Brewers: likewise. Cask-conditioned ale is so much more than, simply, ale in a cask. If more of you would take care to learn the art and skill of cask-ale preparation, maybe Mr. Berger might be convinced to change his mind. And I. And maybe, as well, a majority of Americans, unaccustomed to beautiful cask-conditioned ale, might change their minds.
I don't want to dismiss all cask beer in this country. I think when it's done right it's a wonderful worthwhile thing. So while a lot of us beer nerds like to lose our shit over any beer in a firkin, try to keep in mind - it doesn't automatically make it better.
- What is cask-conditioned ale?
CAMRA (the Campaign for Real Ale, a consumer-based cask ale advocacy group based in the U.K.) defines 'real ale' (its term for cask-conditioned ale) as ... "a natural product brewed using traditional ingredients and left to mature in the cask (container) from which it is served [without extraneous gas pressure] through a process called secondary fermentation. It is this process which makes real ale unique amongst beers, and develops the wonderful tastes and aromas which processed beers can never provide."
'Real ale' is fresh, unfiltered, and unpasteurized; the yeast in the cask is still active. The level of carbonation is less gassy than that of draft or bottled beer.

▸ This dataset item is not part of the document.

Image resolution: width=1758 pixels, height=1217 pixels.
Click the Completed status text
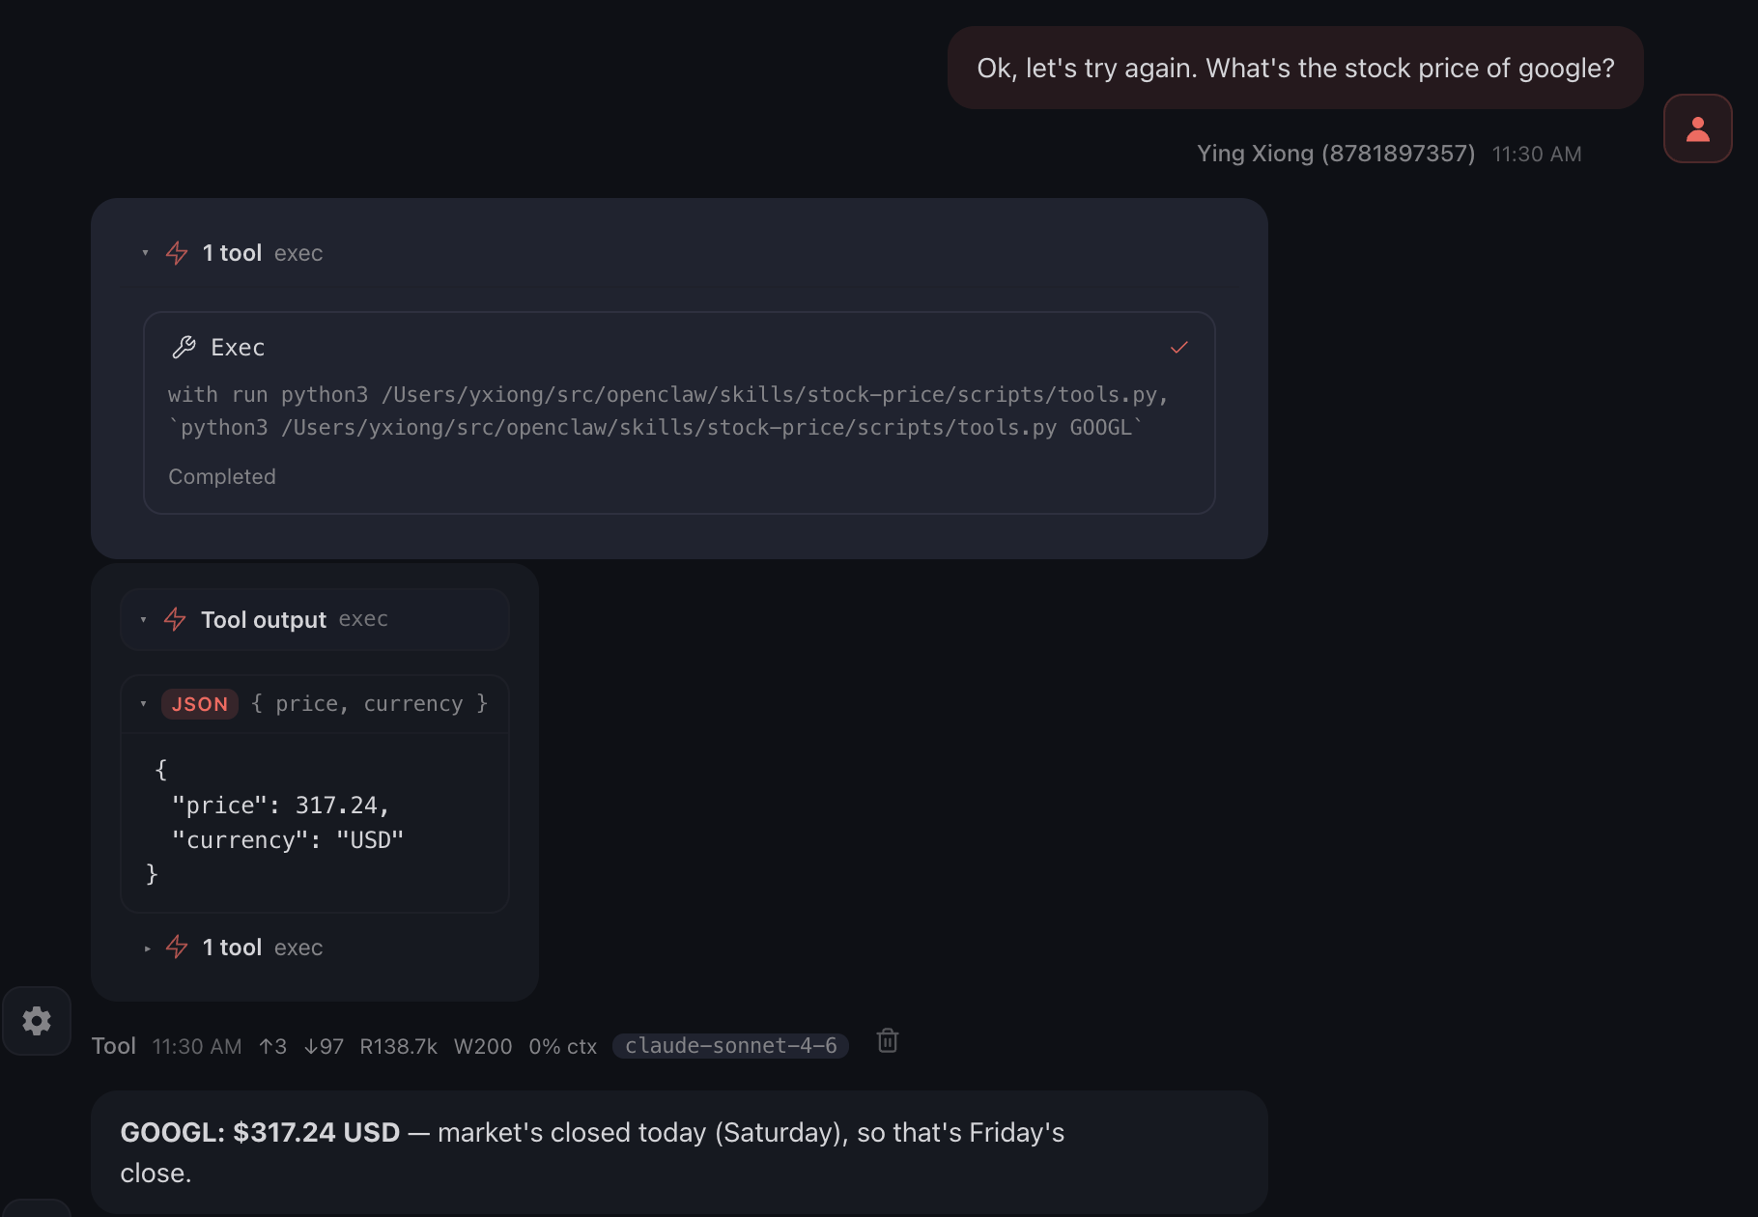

The ale is served at what is called 'cellar' temperature, in the low to mid 50 degrees Fahrenheit (never at room temperature!): the beer's flavors, especially those of lower-alcohol cask ales, are more evident at this temperature.
- I cannot claim ownership of the phrase, "cocoa-puffs and dingleberries." That honor belongs to Joseph Marunowski, past brewer at Samuel Adams (Cincinnati, Ohio) and past Director of Brewing Operations at Heavy Seas (Baltimore, Maryland).